§ Documentfragment:
◆ ◆ ◆ ◆
30 juli


Om Jeremia zelfs nog meer zekerheid over Zijn plan te geven, geeft God nu een tastbare demonstratie van Zijn plannen.

Jer. 13:1-11
LINNEN RIEM EEN TEKEN. De HERE zei tegen mij: "Koop een linnen riem en doe die om, maar zorg dat hij niet met water in aanraking komt." Ik kocht een riem en deed hem om mijn middel.
Toen kreeg ik opnieuw een boodschap van de HERE. Deze keer zei Hij: "Neem de riem mee naar de Eufraat en verberg hem daar in een grot tussen de rotsen." Dat deed ik; ik verborg de riem, zoals de HERE mij had opgedragen.
Een hele tijd later zei de HERE tegen mij: "Ga weer naar de rivier en haal de riem op." Ik deed dat en groef de riem op uit de grot, waarin ik hem had verborgen. Maar hij was helemaal verrot en viel uit elkaar. Hij was onbruikbaar geworden!
Toen zei de HERE: "Dit laat zien hoe Ik de trots van Juda en Jeruzalem zal breken. Dit slechte volk weigert naar Mij te luisteren, volgt zijn eigen zondige verlangens en vereert afgoden; daarom zal het net als deze riem, totaal onbruikbaar worden. Zoals een riem rond de heupen van een man vastzit, zo zaten Juda en Israël aan Mij vast", zegt de HERE. "Zij waren mijn volk en deden mijn naam eer aan. Maar toen keerden zij Mij de rug toe.

Jeremia is gesterkt en bemoedigd door deze demonstratie en gaat verder met zijn zware opdracht.
◆ ◆ ◆ ◆
§ Verstrekte gegevens:
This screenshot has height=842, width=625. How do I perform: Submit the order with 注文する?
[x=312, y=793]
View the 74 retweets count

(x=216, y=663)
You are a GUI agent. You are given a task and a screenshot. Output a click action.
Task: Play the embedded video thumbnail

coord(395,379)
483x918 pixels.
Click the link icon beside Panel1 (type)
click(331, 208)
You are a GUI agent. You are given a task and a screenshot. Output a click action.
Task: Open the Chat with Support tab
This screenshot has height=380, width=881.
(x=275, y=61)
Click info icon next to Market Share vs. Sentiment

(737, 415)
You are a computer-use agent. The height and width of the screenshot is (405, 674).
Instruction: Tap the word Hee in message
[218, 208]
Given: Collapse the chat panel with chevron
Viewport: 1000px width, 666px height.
◆ ◆ ◆ ◆
§ Doel:
Neem de volledige tekst over de linnen riem van Jeremia woord voor woord over.

§ Resultaat:
30 juli


Om Jeremia zelfs nog meer zekerheid over Zijn plan te geven, geeft God nu een tastbare demonstratie van Zijn plannen.

Jer. 13:1-11
LINNEN RIEM EEN TEKEN. De HERE zei tegen mij: "Koop een linnen riem en doe die om, maar zorg dat hij niet met water in aanraking komt." Ik kocht een riem en deed hem om mijn middel.
Toen kreeg ik opnieuw een boodschap van de HERE. Deze keer zei Hij: "Neem de riem mee naar de Eufraat en verberg hem daar in een grot tussen de rotsen." Dat deed ik; ik verborg de riem, zoals de HERE mij had opgedragen.
Een hele tijd later zei de HERE tegen mij: "Ga weer naar de rivier en haal de riem op." Ik deed dat en groef de riem op uit de grot, waarin ik hem had verborgen. Maar hij was helemaal verrot en viel uit elkaar. Hij was onbruikbaar geworden!
Toen zei de HERE: "Dit laat zien hoe Ik de trots van Juda en Jeruzalem zal breken. Dit slechte volk weigert naar Mij te luisteren, volgt zijn eigen zondige verlangens en vereert afgoden; daarom zal het net als deze riem, totaal onbruikbaar worden. Zoals een riem rond de heupen van een man vastzit, zo zaten Juda en Israël aan Mij vast", zegt de HERE. "Zij waren mijn volk en deden mijn naam eer aan. Maar toen keerden zij Mij de rug toe.

Jeremia is gesterkt en bemoedigd door deze demonstratie en gaat verder met zijn zware opdracht.